▸ TASK DIRECTIONS: A word-for-word copy of the entries is the goal; leave out the pictures.

▸ Stored items:
Content starts

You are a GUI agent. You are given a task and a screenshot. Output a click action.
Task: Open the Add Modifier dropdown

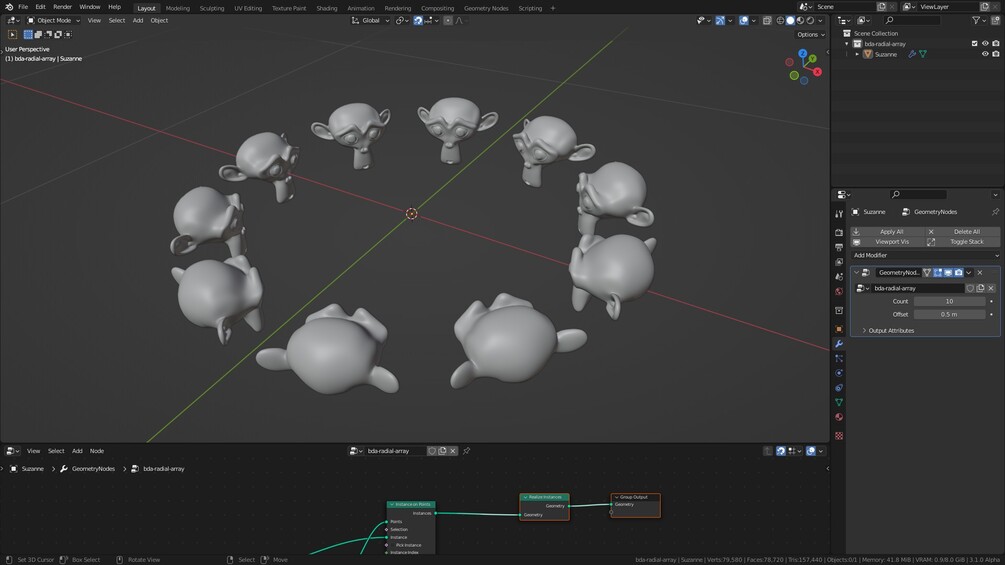(926, 255)
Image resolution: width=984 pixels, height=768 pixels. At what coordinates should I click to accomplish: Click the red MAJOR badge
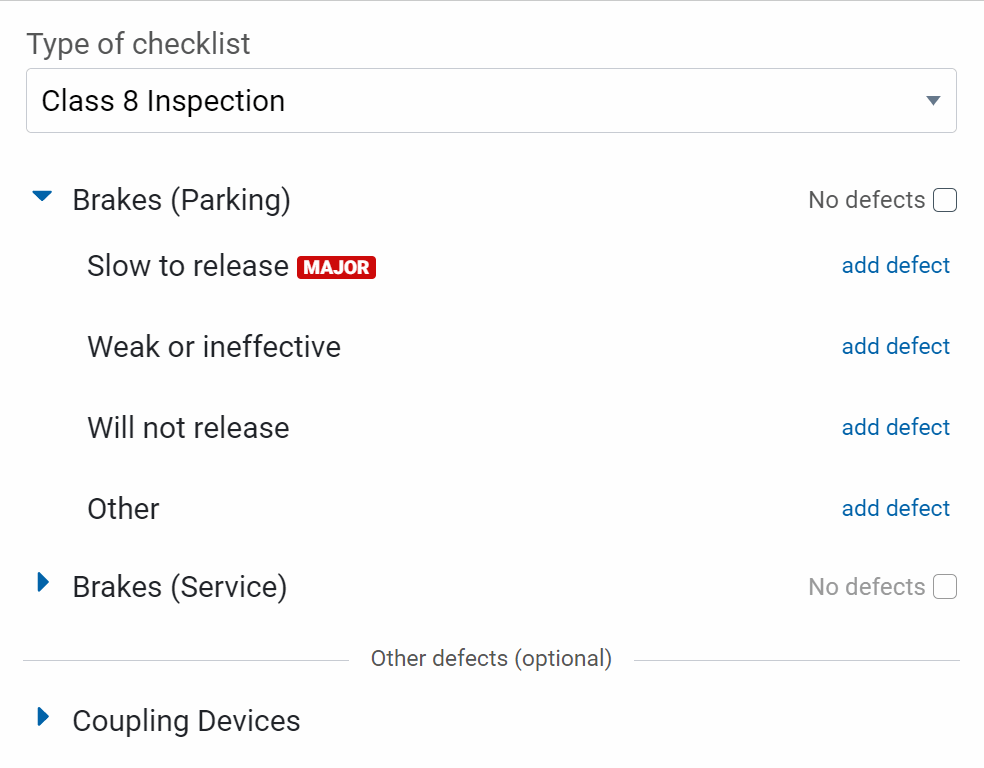click(x=336, y=268)

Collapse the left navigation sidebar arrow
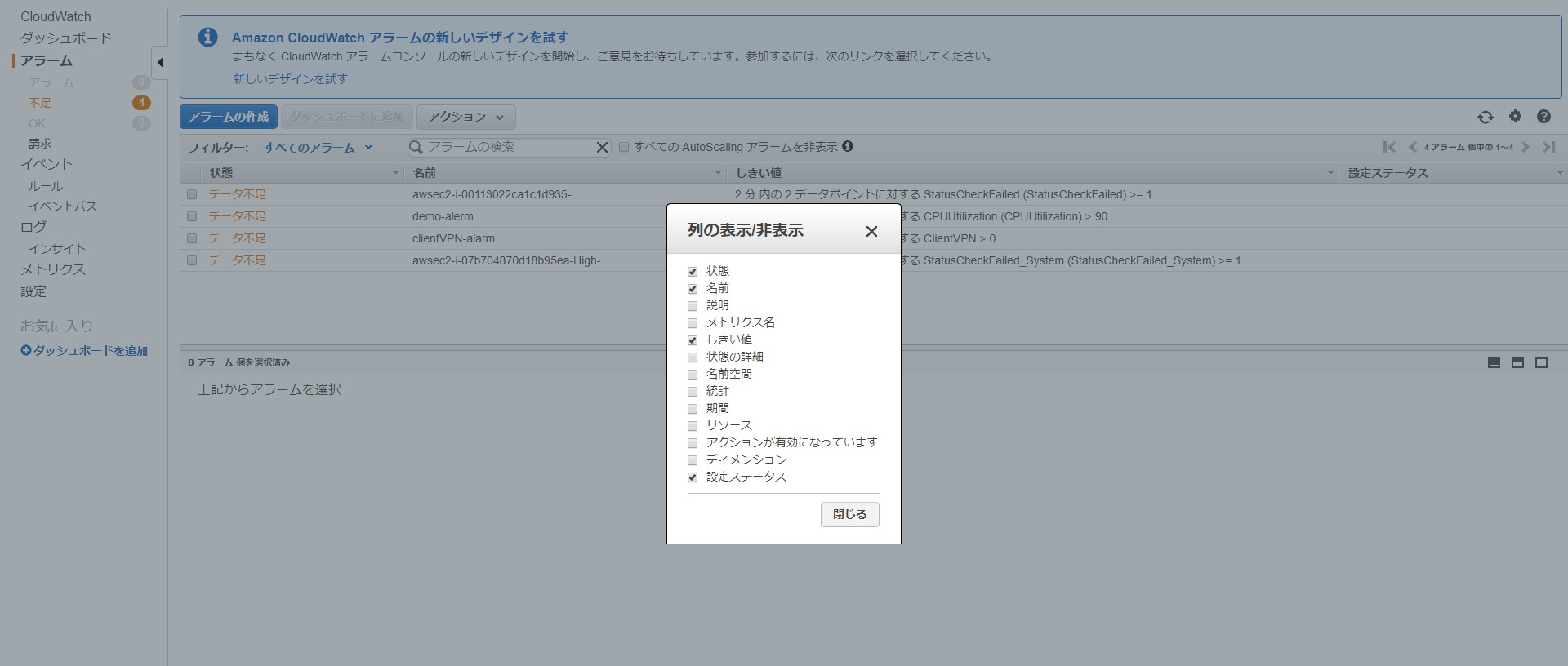click(x=160, y=62)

Content ends

▸ EXERCISE RESPONSE:
You are a GUI agent. You are given a task and a screenshot. Output a click action.
Task: Open the Add Modifier dropdown

(926, 255)
Image resolution: width=984 pixels, height=768 pixels. At what coordinates should I click to accomplish: Click the red MAJOR badge
click(x=336, y=268)

Collapse the left navigation sidebar arrow
click(x=160, y=62)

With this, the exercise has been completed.